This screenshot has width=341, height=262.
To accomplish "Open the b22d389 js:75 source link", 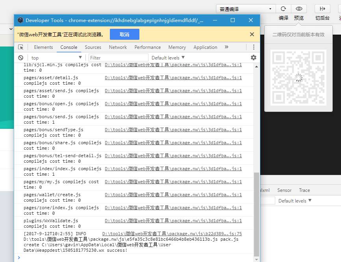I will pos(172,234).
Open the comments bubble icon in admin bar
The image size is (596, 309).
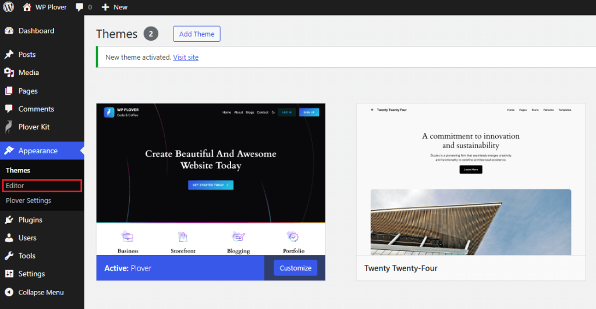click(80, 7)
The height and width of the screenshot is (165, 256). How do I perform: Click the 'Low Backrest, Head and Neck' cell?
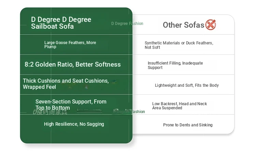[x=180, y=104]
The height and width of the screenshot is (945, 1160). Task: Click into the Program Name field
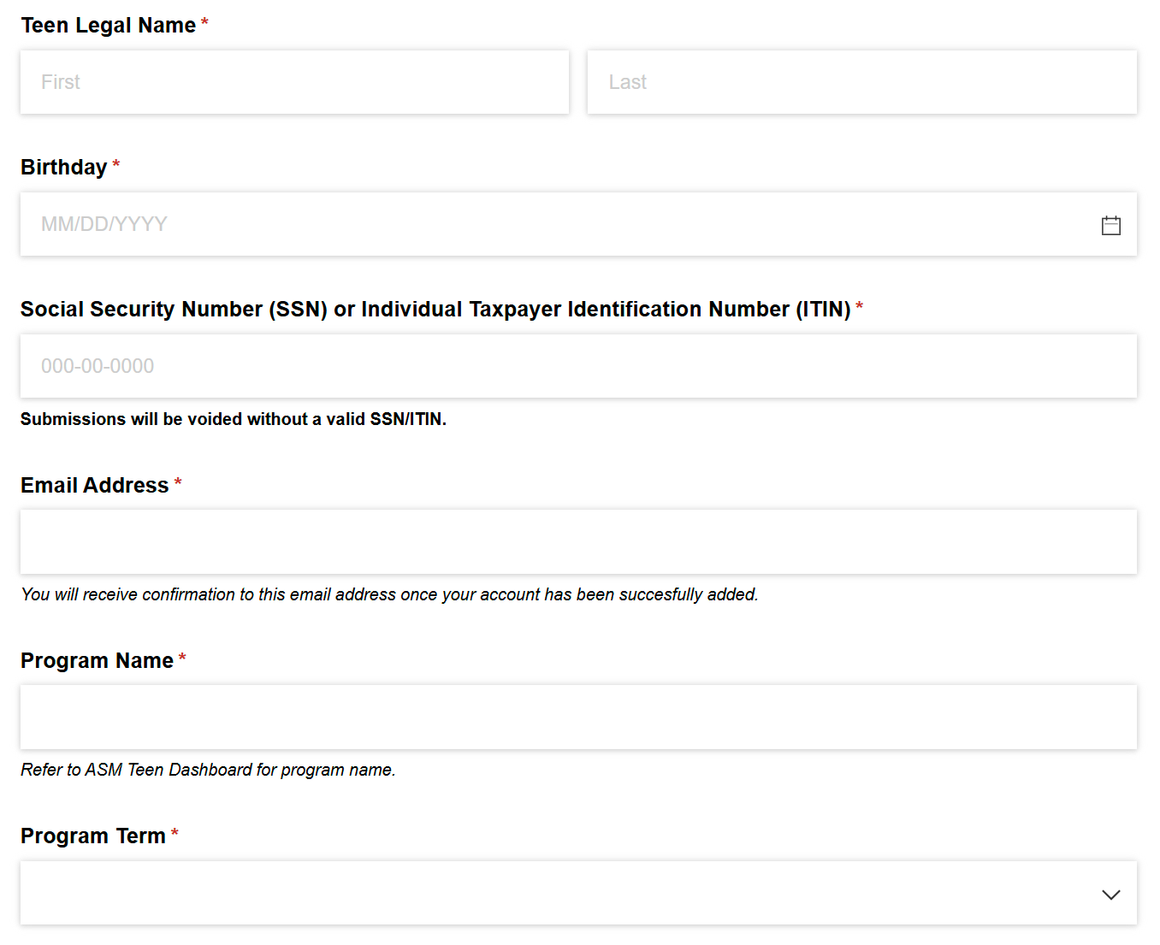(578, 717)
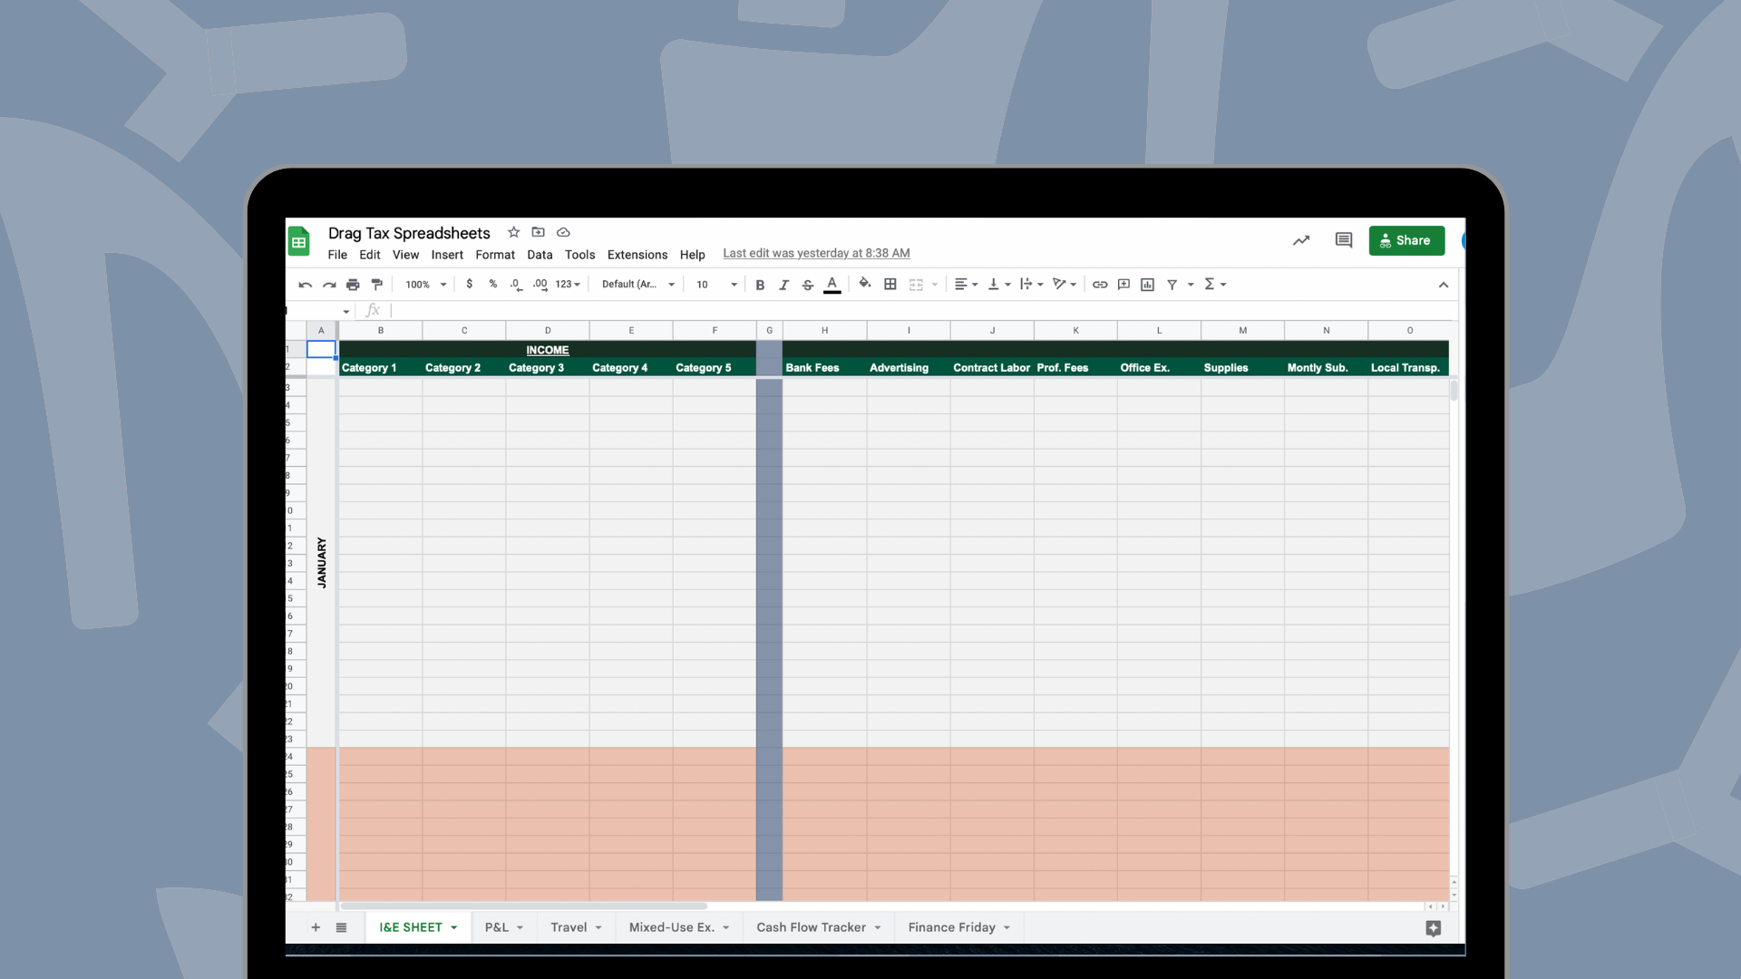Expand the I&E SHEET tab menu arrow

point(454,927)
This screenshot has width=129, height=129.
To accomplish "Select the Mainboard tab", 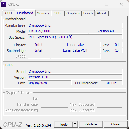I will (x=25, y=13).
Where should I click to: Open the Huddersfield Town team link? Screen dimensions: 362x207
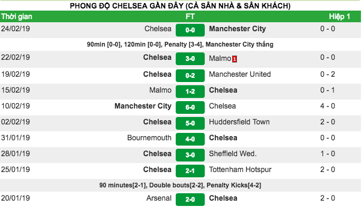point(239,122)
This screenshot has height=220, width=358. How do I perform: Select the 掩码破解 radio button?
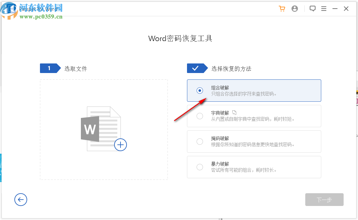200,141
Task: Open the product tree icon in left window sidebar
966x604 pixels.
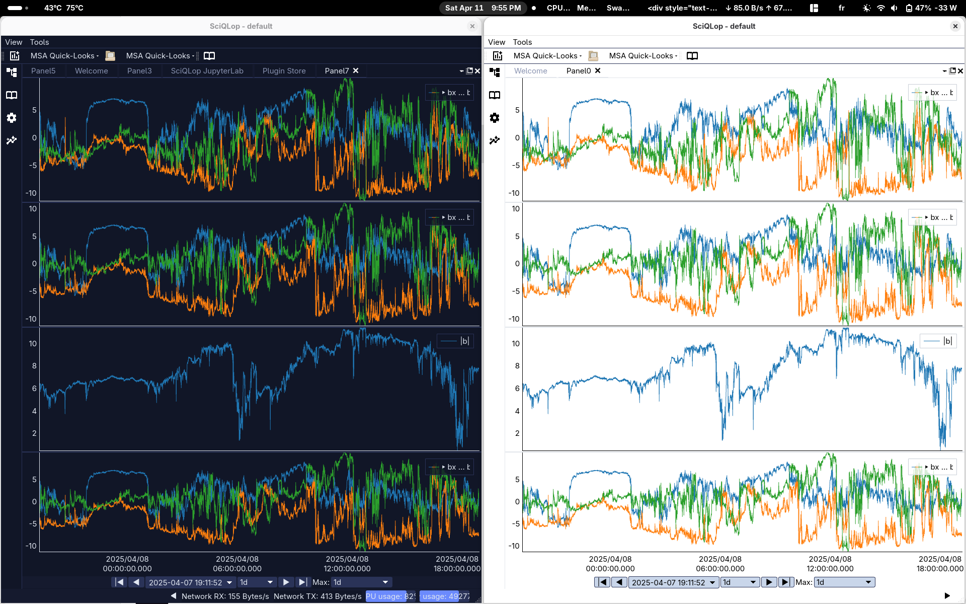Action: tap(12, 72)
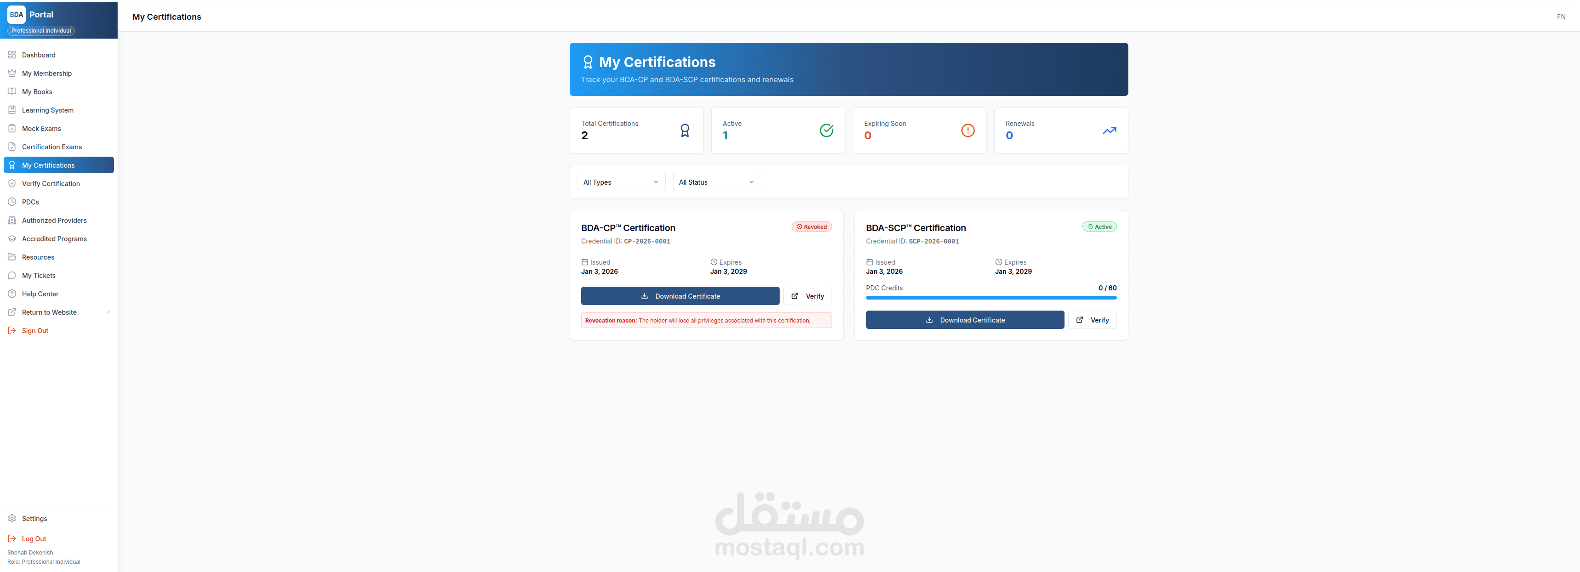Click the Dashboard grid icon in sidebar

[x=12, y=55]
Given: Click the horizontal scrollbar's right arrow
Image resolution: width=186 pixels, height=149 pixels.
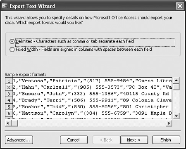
= = = = = = =
Description of the task:
From the records above, copy out in full every line that contains the word "width".

Task result:
This screenshot has width=341, height=262.
The height and width of the screenshot is (165, 256). How do I perform: Click the 'Low Backrest, Head and Neck' cell?
The height and width of the screenshot is (945, 1160). Task: Click into the Program Name field
This screenshot has width=129, height=129.
This screenshot has height=220, width=358. How do I perform: Select the 掩码破解 radio button?
Image resolution: width=186 pixels, height=149 pixels.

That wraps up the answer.